The Bayi team’s J‑10C rehearsal in Singapore is significant beyond aerial spectacle because it compresses three objectives: capability demonstration, diplomatic outreach and commercial signalling. Employing the J‑10C — a domestically developed, radar‑and‑sensor upgraded platform — in an international airshow shows confidence in both hardware and operational procedures and helps normalise China’s military presence in regional public spaces. For Southeast Asian states and extra‑regional observers, the mission is a reminder that PLA modernisation is not only a defence‑planning fact but also a messaging tool. Expect more such appearances as Beijing blends soft power projection with export marketing: the optics of disciplined formation flying and coordinated multinational airspace management reduce immediate alarm while subtly familiarising audiences with advanced Chinese systems. That duality — reassurance at the human level, capability signalling at the strategic level — will shape how regional capitals interpret future PLA public engagements.

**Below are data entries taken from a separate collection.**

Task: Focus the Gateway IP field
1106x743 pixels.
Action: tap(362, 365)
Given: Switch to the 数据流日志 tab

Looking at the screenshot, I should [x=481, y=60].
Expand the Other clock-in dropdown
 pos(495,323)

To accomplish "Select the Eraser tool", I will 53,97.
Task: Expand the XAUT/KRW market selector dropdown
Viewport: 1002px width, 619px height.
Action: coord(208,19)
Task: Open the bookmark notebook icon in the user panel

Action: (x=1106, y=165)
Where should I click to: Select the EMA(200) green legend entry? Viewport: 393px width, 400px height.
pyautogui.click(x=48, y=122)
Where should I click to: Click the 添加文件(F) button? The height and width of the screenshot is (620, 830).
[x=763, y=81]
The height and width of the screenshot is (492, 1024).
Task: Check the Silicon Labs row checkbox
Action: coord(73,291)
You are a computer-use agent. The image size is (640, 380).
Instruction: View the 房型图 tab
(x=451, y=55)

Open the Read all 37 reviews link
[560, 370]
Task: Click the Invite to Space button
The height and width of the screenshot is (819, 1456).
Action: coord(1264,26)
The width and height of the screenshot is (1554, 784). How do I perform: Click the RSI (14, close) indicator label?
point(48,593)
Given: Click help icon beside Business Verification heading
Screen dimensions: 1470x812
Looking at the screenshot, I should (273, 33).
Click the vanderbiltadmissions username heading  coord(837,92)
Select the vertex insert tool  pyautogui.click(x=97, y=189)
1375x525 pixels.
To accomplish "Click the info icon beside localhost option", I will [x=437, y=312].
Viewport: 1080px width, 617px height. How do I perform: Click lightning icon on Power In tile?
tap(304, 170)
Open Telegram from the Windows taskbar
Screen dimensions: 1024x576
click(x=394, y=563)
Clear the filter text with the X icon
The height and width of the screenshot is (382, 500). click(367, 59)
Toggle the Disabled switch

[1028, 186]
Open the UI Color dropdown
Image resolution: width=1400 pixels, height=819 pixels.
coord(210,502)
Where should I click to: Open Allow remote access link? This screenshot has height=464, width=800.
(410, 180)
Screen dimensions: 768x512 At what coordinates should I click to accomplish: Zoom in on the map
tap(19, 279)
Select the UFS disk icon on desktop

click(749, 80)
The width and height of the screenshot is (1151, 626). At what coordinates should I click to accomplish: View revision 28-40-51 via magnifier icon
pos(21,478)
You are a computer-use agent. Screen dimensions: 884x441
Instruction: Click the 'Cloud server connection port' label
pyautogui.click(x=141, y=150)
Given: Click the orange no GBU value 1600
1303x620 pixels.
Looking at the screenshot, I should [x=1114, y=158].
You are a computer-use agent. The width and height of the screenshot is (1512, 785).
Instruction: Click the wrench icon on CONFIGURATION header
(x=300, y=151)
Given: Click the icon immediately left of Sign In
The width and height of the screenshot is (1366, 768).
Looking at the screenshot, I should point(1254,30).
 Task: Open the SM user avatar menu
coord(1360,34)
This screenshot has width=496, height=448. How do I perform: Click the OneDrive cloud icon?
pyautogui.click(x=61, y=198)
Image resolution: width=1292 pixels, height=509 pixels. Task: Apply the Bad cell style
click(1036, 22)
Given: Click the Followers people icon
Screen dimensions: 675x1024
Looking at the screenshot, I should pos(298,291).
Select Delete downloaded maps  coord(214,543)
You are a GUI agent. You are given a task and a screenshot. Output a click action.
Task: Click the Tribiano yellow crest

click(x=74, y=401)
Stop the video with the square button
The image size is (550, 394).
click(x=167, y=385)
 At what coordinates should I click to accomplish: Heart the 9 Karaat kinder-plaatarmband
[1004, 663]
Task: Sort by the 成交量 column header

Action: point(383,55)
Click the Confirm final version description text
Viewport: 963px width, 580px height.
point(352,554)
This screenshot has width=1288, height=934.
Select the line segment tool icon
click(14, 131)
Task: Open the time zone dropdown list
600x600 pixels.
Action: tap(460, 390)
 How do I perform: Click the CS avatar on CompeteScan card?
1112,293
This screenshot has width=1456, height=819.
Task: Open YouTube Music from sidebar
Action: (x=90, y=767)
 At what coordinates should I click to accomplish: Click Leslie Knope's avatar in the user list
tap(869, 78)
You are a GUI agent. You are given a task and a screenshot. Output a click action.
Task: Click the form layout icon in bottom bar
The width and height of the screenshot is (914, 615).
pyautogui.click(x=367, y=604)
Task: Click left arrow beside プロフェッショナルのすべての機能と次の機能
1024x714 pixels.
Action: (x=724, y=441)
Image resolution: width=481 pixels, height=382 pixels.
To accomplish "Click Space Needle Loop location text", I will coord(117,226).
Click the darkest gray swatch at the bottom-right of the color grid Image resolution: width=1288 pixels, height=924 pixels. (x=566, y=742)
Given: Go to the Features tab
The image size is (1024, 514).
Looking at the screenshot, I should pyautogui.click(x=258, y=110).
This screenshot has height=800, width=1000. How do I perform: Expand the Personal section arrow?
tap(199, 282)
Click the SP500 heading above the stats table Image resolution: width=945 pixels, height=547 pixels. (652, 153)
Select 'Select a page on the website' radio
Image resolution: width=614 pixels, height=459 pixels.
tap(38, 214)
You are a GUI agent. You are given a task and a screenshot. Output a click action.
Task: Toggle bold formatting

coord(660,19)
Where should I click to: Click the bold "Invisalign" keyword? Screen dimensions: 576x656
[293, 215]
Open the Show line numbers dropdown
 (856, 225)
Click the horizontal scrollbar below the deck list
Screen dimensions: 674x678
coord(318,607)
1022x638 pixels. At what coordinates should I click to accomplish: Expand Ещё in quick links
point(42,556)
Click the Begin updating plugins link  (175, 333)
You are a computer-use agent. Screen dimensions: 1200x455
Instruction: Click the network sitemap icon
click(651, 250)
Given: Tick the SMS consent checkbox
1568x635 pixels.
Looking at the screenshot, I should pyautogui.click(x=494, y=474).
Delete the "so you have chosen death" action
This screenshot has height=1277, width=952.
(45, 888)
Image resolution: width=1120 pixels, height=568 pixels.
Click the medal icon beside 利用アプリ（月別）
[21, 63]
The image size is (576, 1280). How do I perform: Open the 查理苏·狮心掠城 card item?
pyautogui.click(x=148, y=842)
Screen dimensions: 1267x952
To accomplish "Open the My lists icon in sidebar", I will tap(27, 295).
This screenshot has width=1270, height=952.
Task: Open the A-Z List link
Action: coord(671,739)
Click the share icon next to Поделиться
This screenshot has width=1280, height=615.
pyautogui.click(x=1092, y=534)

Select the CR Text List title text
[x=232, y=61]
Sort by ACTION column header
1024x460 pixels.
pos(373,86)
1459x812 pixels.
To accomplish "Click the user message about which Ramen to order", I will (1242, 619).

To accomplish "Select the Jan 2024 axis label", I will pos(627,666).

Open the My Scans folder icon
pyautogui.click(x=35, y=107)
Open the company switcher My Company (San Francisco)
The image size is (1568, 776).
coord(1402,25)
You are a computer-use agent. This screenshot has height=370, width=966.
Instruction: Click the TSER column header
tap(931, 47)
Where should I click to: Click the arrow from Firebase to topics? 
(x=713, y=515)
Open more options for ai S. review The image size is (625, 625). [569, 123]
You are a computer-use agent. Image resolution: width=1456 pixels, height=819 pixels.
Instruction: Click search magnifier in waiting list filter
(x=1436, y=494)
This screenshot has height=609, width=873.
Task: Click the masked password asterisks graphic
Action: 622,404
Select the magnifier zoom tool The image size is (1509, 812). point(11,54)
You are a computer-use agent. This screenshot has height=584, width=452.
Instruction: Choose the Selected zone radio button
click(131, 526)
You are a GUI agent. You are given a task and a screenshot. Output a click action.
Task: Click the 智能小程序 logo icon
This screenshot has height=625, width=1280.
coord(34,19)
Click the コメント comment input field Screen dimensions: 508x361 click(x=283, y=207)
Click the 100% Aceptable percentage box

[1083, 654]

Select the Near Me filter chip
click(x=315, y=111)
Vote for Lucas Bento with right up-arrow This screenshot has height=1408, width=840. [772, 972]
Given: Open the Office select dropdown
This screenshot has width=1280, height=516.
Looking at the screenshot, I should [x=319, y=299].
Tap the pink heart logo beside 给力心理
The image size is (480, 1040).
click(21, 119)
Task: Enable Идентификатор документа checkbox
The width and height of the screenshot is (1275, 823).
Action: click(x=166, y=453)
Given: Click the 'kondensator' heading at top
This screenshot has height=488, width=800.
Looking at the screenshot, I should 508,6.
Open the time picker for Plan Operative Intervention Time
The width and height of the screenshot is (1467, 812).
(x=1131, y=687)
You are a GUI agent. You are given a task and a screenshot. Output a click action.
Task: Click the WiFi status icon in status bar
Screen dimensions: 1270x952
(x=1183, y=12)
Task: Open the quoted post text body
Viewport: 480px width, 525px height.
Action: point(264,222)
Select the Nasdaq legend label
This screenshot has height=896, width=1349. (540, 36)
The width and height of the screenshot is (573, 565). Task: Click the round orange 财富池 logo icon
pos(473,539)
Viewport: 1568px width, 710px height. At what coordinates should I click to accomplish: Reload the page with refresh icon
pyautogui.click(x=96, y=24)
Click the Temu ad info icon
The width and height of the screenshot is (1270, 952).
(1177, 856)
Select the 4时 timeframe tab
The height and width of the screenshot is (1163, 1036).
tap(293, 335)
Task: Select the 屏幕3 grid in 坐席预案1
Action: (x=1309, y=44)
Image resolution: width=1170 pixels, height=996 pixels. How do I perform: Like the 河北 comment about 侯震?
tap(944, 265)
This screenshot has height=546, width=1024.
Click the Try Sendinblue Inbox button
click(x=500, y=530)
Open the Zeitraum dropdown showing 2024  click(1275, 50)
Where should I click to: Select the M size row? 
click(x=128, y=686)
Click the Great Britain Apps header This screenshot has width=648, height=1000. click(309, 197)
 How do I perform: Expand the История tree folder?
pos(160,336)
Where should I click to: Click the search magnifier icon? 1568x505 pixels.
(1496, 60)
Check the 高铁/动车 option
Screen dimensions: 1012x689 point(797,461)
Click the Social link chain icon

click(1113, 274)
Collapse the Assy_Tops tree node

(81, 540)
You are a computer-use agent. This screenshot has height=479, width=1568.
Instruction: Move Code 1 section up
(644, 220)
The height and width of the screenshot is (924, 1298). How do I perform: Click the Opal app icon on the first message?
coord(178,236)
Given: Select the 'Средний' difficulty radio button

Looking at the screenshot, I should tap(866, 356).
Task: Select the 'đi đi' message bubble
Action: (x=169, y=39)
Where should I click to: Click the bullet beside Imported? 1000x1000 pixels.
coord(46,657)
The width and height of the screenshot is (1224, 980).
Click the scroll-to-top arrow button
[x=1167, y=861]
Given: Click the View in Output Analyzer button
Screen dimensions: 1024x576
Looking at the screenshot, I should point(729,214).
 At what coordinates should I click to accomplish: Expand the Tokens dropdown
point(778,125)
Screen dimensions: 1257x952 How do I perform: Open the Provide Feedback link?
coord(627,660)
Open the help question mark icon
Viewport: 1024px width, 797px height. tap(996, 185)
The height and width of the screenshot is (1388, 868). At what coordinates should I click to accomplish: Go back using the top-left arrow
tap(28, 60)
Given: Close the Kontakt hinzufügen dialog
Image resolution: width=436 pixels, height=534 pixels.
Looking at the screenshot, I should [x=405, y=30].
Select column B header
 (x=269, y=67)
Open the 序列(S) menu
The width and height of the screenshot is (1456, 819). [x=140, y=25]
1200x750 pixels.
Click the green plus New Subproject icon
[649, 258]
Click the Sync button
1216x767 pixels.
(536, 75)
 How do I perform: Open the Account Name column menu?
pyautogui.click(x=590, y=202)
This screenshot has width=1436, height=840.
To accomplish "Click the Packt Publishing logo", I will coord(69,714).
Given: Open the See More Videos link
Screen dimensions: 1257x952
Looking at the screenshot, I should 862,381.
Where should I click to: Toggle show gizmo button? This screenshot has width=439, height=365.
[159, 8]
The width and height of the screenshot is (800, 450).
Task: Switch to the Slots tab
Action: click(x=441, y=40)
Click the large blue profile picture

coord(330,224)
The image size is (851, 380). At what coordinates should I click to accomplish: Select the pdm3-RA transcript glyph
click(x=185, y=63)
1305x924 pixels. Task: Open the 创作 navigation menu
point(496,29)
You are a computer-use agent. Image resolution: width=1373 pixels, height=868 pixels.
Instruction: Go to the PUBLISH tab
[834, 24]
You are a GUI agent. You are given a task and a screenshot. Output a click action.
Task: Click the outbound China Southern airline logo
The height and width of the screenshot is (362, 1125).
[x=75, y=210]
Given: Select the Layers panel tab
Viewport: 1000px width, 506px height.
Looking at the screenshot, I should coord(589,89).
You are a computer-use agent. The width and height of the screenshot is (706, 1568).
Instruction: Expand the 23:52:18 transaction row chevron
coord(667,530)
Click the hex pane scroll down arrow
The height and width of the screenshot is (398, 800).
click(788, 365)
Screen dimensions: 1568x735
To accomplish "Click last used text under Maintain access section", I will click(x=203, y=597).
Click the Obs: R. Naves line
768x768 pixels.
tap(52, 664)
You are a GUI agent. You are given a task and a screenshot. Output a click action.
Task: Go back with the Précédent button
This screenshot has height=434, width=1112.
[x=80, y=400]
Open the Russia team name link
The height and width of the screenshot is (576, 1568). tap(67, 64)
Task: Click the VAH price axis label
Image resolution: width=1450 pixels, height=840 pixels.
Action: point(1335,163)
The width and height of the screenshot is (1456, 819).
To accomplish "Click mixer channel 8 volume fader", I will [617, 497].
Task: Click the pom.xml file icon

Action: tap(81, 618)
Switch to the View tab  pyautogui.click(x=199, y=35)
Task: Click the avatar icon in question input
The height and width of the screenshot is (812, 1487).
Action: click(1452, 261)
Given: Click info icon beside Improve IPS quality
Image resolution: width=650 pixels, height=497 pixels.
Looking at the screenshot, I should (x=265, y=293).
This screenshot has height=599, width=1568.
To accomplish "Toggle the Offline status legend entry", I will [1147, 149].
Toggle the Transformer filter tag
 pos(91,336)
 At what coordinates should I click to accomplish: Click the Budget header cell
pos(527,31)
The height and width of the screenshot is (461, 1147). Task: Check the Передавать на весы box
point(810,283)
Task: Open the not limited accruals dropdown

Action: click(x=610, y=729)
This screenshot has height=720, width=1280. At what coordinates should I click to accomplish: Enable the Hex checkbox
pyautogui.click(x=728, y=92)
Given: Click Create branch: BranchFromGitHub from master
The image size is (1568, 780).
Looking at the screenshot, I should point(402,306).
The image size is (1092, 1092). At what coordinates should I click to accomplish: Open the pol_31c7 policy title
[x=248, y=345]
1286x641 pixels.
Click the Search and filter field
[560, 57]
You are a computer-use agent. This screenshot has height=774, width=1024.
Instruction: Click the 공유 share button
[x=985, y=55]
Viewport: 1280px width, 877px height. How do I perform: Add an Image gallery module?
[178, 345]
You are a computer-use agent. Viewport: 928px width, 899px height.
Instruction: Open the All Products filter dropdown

China Daily Brief Editorial
Strategic Insight
China Daily Brief

A six‑ship formation of China’s Bayi (August 1) aerobatic team completed a validation flight over Singapore’s Changi Airport on the morning of February 1, rehearsing for the tenth Singapore Airshow scheduled for February 3–8. The J‑10 display jets — freshly re‑equipped in the upgraded J‑10C variant and bearing the Chinese national flag and the Bayi insignia — flew a rapid two‑wave takeoff into a 600‑metre cloud base before assembling over nearby sea airspace to perform tight formations and smoke‑trail passes.

The routine included a six‑ship ultra‑tight pass followed by five‑, four‑, two‑ and solo‑ship sequences, with the team trailing red, yellow and white smoke intended to reference the colours associated with China and Singapore. Team leader Li Bin framed the appearance as a return after six years and the first Singapore outing for the unit in its new aircraft configuration; organisers say the rehearsal is the second sortie since the team arrived and precedes three scheduled public displays at Changi.

The exercise was conducted alongside test flights by aircraft from Singapore, Malaysia, Australia, Indonesia and India, and organisers highlighted the smooth coordination of airspace and traffic management that underpinned the multinational validation sorties. For the Bayi team it also served as a comprehensive dress rehearsal: an operational check of new equipment, refined formation procedures and final timing ahead of demonstrations to an international audience.

At face value the flight is a conventional airshow appearance — a public demonstration of skill and theatre aimed at delighting spectators. But several layers of signalling sit beneath the aerobatics. The deployment marks a visible export of Chinese military soft power and a demonstration of the PLA Air Force’s modernisation, now incorporating the J‑10C’s improved avionics and sensors into public international displays.

Participation in Singapore follows the Bayi team’s last appearance at the city‑state’s airshow in 2020 and underlines a post‑pandemic return to routine foreign military engagement. For Beijing, such appearances serve multiple aims: showcasing technological progress, normalising military‑to‑military contact, and buttressing diplomatic ties through carefully staged symbolism — in this case the shared stage with South‑east Asian and wider regional partners.

For regional observers the implications are mixed. Neighbours and partners will note the display of more modern Chinese combat aircraft and their interoperable operation within closely managed international airspace. Yet the event is also a form of reassurance: the choreography, smoke colours and bilateral framing emphasise openness and people‑to‑people exchange more than coercive intent.

The Singapore Airshow will give the Bayi team three opportunities to present its new repertoire of manoeuvres over foreign soil. Beyond spectacle, the performances feed into China's broader defence diplomacy and defence industrial narrative: the J‑10C’s public debut overseas will be watched by potential customers, journalists and defence planners alike, adding a commercial and strategic subtext to what appears, on the surface, as an aerobatic display.